Phenylephrine-stimulated SW480 DMR responses are blocked by α-AR antagonists. Label-free DMR responses were measured for the α₁-AR–selective agonist phenylephrine in the absence and presence of (A) the β-AR antagonist propranolol, (B) the α₂-AR antagonist rauwolscine, (C) the irreversible α₁/α₂-AR antagonist phenoxybenzamine, (D) or the competitive α₁/α₂-AR antagonist phentolamine. For each condition, concentration–response curves were constructed using DMR values obtained at t = 60 minutes, and used to calculate agonist potency. (E) Schild regression analysis of phentolamine affinity from data in (D). Data are mean ± S.E.M. from three independent experiments performed with four replicates.

Phenylephrine-stimulated SW480 DMR responses are blocked with high affinity by α₁-AR antagonists. Label-free DMR responses were measured for the α₁-AR–selective agonist phenylephrine in the absence and presence of the α₁-AR–selective antagonists (A) doxazosin, (C) terazosin, and (E) prazosin. For each condition, concentration–response curves were constructed using DMR values obtained at t = 60 minutes, from which agonist potencies were calculated for subsequent Schild regression analysis of affinity for doxazosin (B), terazosin (D), and prazosin (F). Data are mean ± S.E.M. from three independent experiments performed with four replicates.

Phenylephrine-stimulated SW480 DMR responses are blocked with high affinity by the α_1B-AR–selective antagonist cyclazosin. Label-free DMR responses were measured for the α₁-AR–selective agonist phenylephrine in the absence and presence of the α_1D-AR subtype-selective antagonist BMY7378 [(A) Schild regression analysis in (B)]; the α_1A/D-AR subtype-selective antagonist tamsulosin (C); the α_1A-AR subtype-selective antagonists 5-methylurapidil (D) and niguldipine (E); and the α_1B-AR subtype-selective antagonist cyclazosin [(F) Schild regression analysis in (G)]. For each condition, concentration–response curves were constructed using DMR values obtained at t = 60 minutes. When appropriate, agonist potencies were calculated for subsequent Schild regression analysis of affinity. Data are mean ± S.E.M. from three independent experiments performed with four replicates.

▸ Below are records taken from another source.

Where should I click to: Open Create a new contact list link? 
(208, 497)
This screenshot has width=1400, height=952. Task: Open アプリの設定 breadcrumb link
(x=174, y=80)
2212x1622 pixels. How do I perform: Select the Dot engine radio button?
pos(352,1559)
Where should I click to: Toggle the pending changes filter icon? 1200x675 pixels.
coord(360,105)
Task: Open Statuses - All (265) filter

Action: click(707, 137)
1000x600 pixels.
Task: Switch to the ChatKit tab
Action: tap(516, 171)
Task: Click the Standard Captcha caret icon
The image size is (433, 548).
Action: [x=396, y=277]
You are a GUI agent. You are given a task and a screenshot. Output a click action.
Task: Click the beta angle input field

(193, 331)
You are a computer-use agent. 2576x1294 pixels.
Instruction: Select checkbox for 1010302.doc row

SW480 cells express high levels of α_1B-AR mRNA and low densities of functional α_1B-ARs. (A) Quantitative reverse-transcriptase polymerase chain reaction was performed on mRNA isolated from SW480 cell lysates using internal primers targeted to the α_1A (ADRA1A), α_1B (ADRA1B), α_1D (ADRA1D), and β2 (ADRB2)-AR subtypes. Data were normalized as cycle threshold (CT) fold change relative to APRT mRNA levels and are as expressed as mean ± S.E.M. (n = 2 with three replicates). (B) Polyacrylamide gel electrophoresis of wild-type SW480 cell lysates (MOCK lane), or SW480 cell lysates following transfection with empty pSNAP vector (SNAP), and 2, 3, or 5 μg N-terminal SNAP-epitope–tagged α_1B-AR cDNA. SNAP–α_1B-AR protein bands are denoted with black arrow on right (76.6 kDa). (C) Saturation [³H]-prazosin radioligand-binding assays were performed on SW480 cell lysates transfected with empty pSNAP vector (black ▪) or 3 μg SNAP-α_1B-AR cDNA (red ▪). Nonspecific binding was determined with 10 μM phentolamine. Data are the mean ± S.E.M. of three experiments with three replicates. (D) Phosphoinositol hydrolysis assays were performed on SW480 cells transfected with empty pSNAP vector or 3 μg SNAP–α_1B-AR cDNA. Cells were preincubated with 1 μCi [³H]-myoinositol for 48 hours and treated with HBSS buffer or 100 μM phenylephrine for 1 hour. Data are expressed as the mean ± S.E.M. of three experiments performed in triplicate. **Student’s t test, P < 0.05. (E) Label-free DMR responses were measured for the α₁-AR–selective agonist phenylephrine in SW480 cells transfected with empty pSNAP vector (black ▪) or 3 μg SNAP–α_1B-AR cDNA (red ▪). Data are the mean ± S.E.M. of two experiments with four replicates.